Langzeitarbeitslose profitieren massiv. Gemeinsam mit Gmünd ist Krems beim Rückgang der Arbeitslosen im Land an der Spitze.

Von Martin Kalchhauser. Erstellt am 11. Oktober 2019 (03:42)
Johann Lechner
Feierten 25 Jahre BIZ (Berufsinformationszentrum): AMS-Niederösterreich-Chef Sven Hergovich, Herbert Aumüller (Wirtschaftskammer), Ex-Bezirksschulinspektorin Elfriede Straßhofer, AMS-Chef Erwin Kirschenhofer, Bezirkshauptfrau Elfriede Mayrhofer, Stadtrat Helmut Maier und AK-Bezirksstellenleiterin Doris Schartner (von links).

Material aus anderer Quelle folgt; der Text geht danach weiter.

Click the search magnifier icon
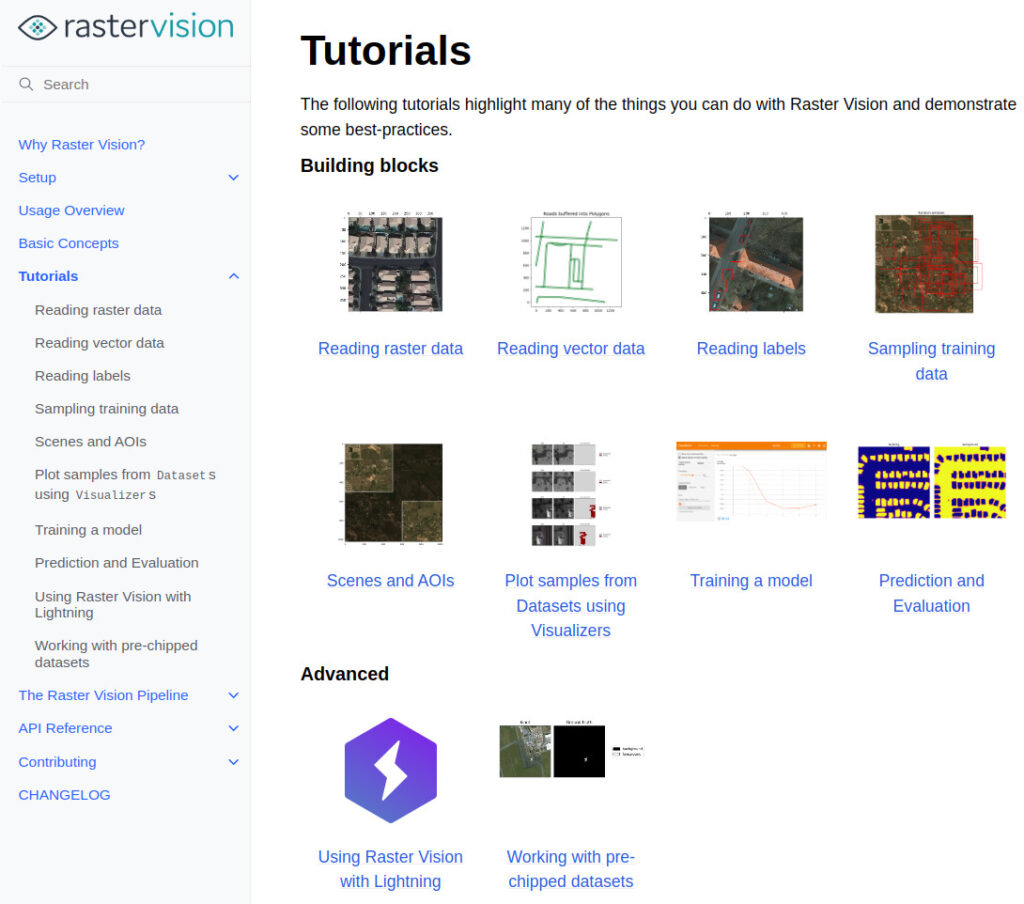The height and width of the screenshot is (904, 1024). (x=26, y=85)
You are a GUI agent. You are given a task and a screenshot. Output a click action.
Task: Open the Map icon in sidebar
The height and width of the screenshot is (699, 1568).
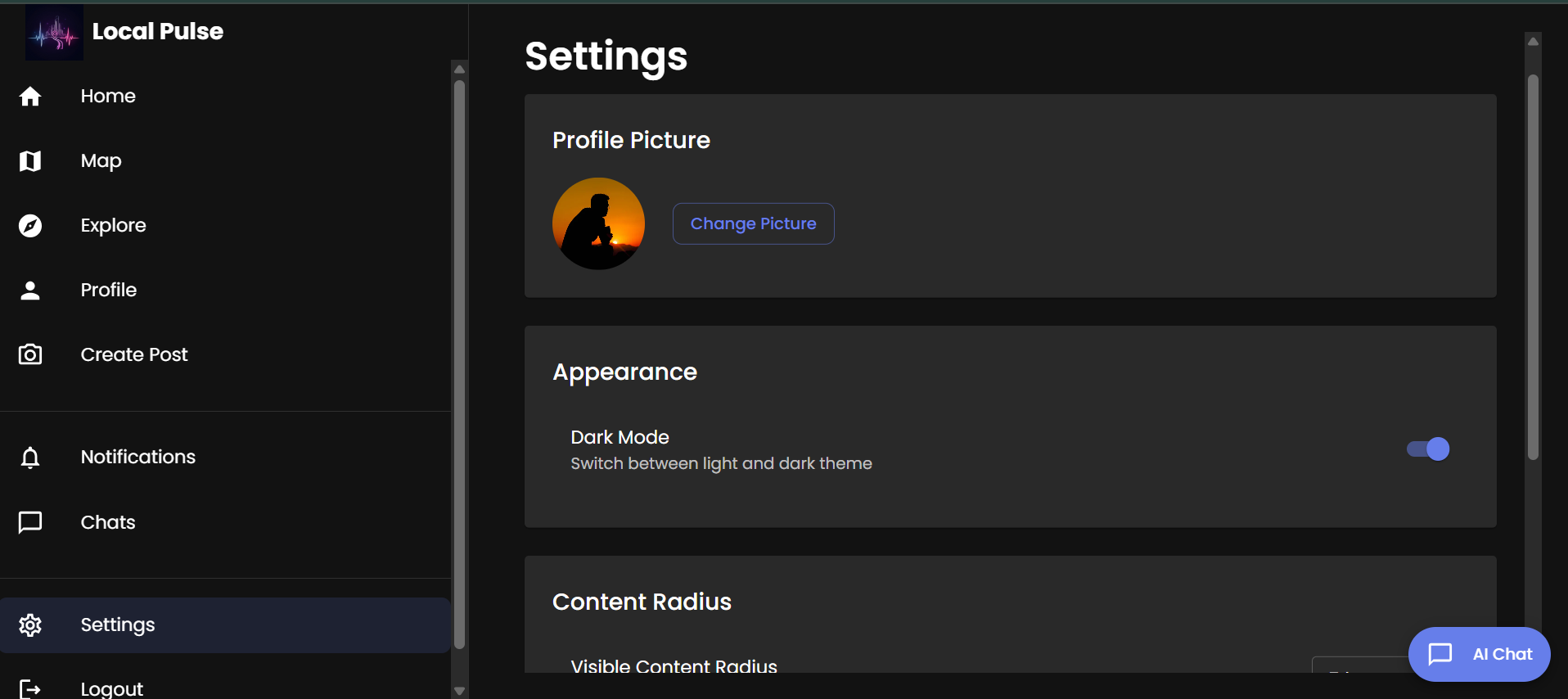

Den zweithöchsten Rückgang der Arbeitslosigkeit im Land (um 6,9 % gegenüber dem Vergleichsmonat 2018) verzeichnete man beim AMS Krems im September. Mit rund 5,0 % ist die Quote der Beschäfigungslosen (NÖ: 6,7 %, Österreich: 6,7 %) so niedrig wie seit sieben Jahren nicht mehr.

1.791 Personen waren als arbeitslos gemeldet (–133 Personen oder –6,9 %). In Summe (mit den in Schulungen befindlichen Personen) waren 2.188 Menschen ohne Job, das sind gegenüber dem Vergleichsmonat 2018 –5,5 %.

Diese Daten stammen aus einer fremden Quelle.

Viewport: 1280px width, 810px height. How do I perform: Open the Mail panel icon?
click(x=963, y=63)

AMS-Chef Erwin Kirschenhofer verweist auf die enorme Dynamik am Markt: „Im September sind 519 Menschen arbeitslos geworden, im gleichen Zeitraum konnten aber 713 die Arbeitslosigkeit beenden.“ Profitieren können von der positiven Entwicklung auch die Langzeitarbeitslosen. Ihre Zahl ist im Vormonat erneut um 70 (–15,5 %) gesunken.

Günstige Situation für Jugendliche

„Vergleichsweise günstig ist die Situation am Arbeitsmarkt auch für Jugendliche (unter 25 Jahren), wo die Rate um 7,9 % gesunken ist.“ Für 56 Jugendliche, die beim AMS vorgemerkt waren, konnte heuer bereits eine Lehrstelle gefunden werden.

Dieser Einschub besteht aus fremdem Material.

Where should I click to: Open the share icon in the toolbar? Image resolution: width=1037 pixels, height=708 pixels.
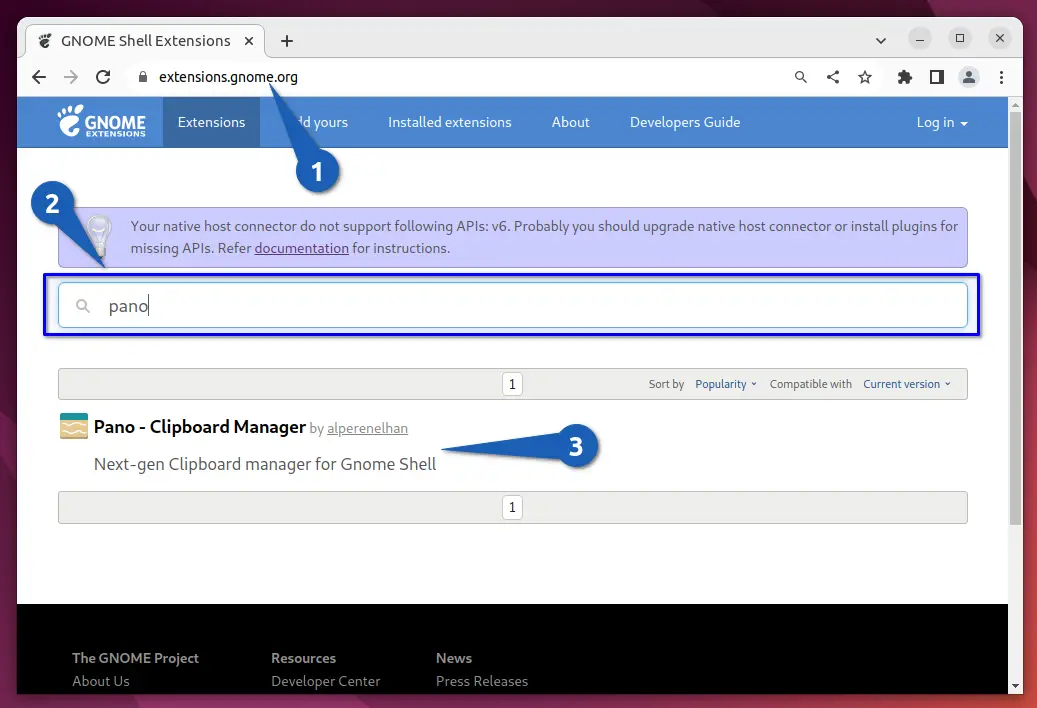pos(833,77)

Freude bereitet dem Kremser AMS-Team auch, dass man entgegen dem Landestrend sowohl bei den älteren Arbeitslosen (–6,4 %) als auch in der Gruppe der Personen „mit gesundheitlichen Vermittlungseinschränkungen“ (–4,3 %) Rückgänge verzeichnen kann.

25-Jahr-Jubiläum feierte kürzlich in kleinem Rahmen das Berufsinformationszentrum (BIZ) des AMS Krems. Allein 2019 wurden in der Einrichtung bereits 1.944 Besucher (1.367 Erwachsene, 577 Jugendliche) persönlich betreut. Weiters waren die Mitarbeiter Anlaufstelle für 344 schriftliche und 277 telefonische Anfragen.